Assignment -> For this exercise, please reproduce the records below word for word, from the first line through the line with "Task: Click the eye icon for ANC History".
━━━ Data listing
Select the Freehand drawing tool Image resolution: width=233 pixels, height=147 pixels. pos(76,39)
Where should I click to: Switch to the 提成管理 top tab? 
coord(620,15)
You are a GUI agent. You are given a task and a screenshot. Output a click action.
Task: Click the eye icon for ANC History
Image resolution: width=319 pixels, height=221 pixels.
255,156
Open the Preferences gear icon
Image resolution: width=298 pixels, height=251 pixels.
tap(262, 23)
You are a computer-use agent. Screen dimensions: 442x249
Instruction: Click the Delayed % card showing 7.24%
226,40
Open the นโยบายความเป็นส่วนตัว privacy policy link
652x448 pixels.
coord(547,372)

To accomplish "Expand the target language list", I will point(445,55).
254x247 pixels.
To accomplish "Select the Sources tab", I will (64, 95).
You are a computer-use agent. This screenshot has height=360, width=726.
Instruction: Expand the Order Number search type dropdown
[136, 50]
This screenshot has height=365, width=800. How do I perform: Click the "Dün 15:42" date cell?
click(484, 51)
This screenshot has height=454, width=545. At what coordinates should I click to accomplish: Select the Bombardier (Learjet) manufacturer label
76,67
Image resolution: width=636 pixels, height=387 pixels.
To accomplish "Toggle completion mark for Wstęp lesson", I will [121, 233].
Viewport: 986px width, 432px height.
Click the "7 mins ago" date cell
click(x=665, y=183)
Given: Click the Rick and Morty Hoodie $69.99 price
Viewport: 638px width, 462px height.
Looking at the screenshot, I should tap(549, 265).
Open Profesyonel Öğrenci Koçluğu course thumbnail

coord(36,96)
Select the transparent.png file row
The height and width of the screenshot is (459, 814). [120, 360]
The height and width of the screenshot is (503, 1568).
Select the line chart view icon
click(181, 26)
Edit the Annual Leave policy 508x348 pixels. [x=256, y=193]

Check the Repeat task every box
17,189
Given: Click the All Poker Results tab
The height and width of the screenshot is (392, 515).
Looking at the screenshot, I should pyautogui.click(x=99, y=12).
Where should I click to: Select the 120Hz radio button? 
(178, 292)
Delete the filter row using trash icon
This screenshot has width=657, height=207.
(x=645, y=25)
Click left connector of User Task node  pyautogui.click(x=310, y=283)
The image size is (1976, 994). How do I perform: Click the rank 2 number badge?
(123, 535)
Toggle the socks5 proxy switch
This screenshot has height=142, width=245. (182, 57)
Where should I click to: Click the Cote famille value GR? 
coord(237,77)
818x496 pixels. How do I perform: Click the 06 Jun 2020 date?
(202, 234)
━━━━━━
Solved problem ->
Select the Freehand drawing tool Image resolution: width=233 pixels, height=147 pixels. pos(76,39)
Where should I click to: Switch to the 提成管理 top tab? 
coord(620,15)
You are a GUI agent. You are given a task and a screenshot. Output a click action.
Task: Click the eye icon for ANC History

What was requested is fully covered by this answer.